Smiling man in a red hoodie and dark shirt against a white background, head-and-shoulders portrait.

CHCI@VT Distinguished Speaker, Jeffrey Bigham, will speak about his research on Friday, February 6, 2026, at Gilbert Place Room 2124 from 11:00am to 12:00pm ET. The in-person event includes a remote attendance option via Zoom.

Revisiting 8 Grand Challenges in Accessibility in the Age of AI

Accessibility poses a range of deep technical challenges. At their core, many of these challenges require building systems that can perceive the world and interpret it well enough to communicate information through alternative modalities for people with disabilities.

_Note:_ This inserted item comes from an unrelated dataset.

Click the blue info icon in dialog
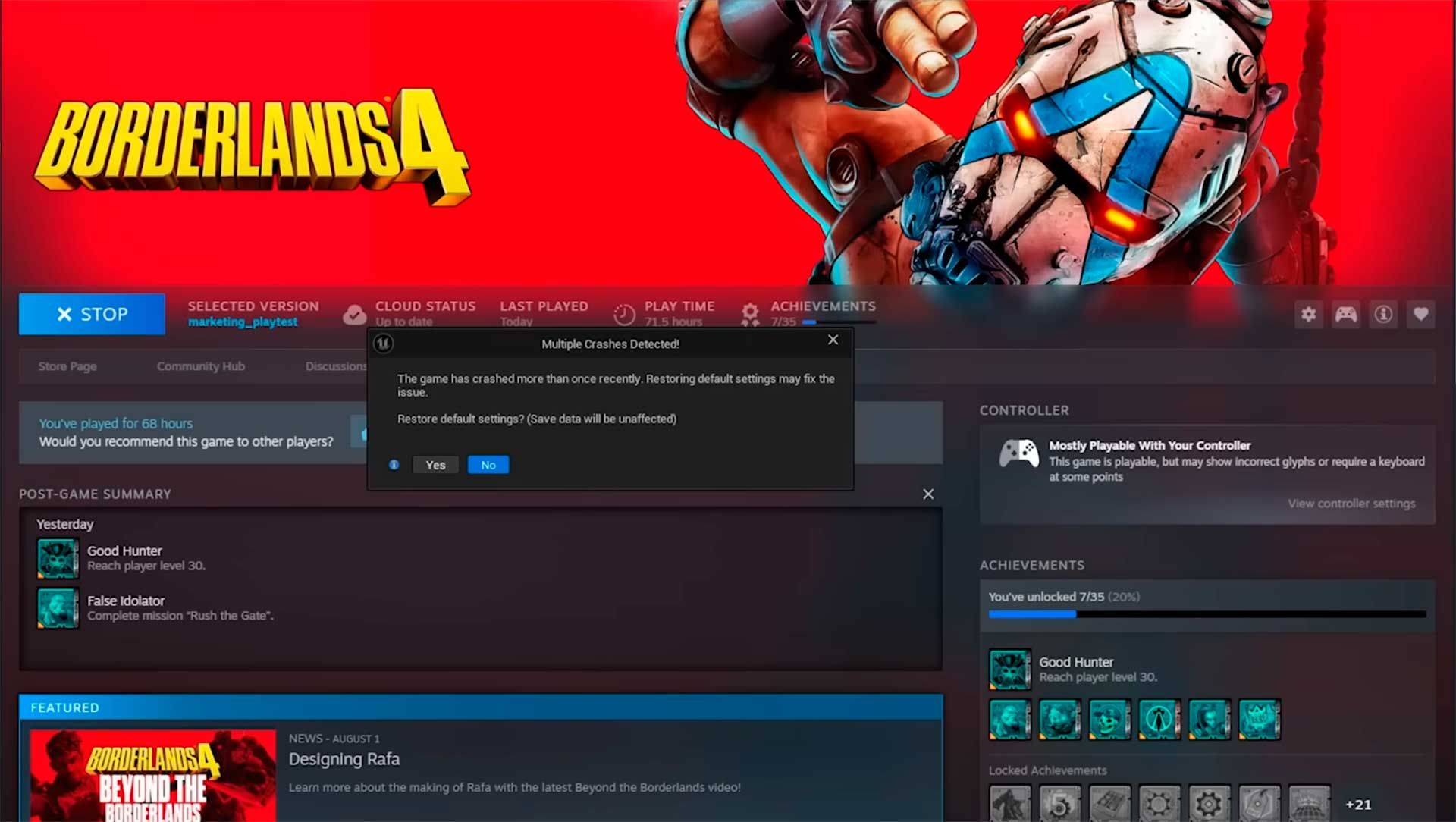Viewport: 1456px width, 822px height. point(394,465)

In this talk, I revisit several classic grand challenges in accessibility that I have worked on in my career - both to gauge how far we’ve come in light of rapid advances in AI, and also to reflect on the new challenges that are revealed once some of the old challenges are solved.

Bio

Jeffrey Bigham is an Associate Professor in the Human-Computer Interaction and Language Technologies Institutes in the School of Computer Science at Carnegie Mellon University, and the Director of Human-Centered Machine Learning at Apple. He builds systems that advance how people can responsibly work with machine learning to do interesting and useful things. This has taken on a variety of focuses throughout his career—he has worked on applications in accessibility for disabilities, used crowdsourcing to power a wide variety of real-time systems, and most recently thought about how to design responsible and useful experiences using generative AI. Much of Jeffrey’s work focuses on accessibility because he sees the field as a window into the future, given that people with disabilities are often the earliest adopters of AI.

Jeffrey received his B.S.E. degree in Computer Science from Princeton University in 2003 and received his Ph.D. in Computer Science and Engineering from the University of Washington in 2009.

He has received the Alfred P. Sloan Foundation Fellowship (2014), the MIT Technology Review Top 35 Innovators Under 35 Award (2009), and the NSF CAREER Award (2012).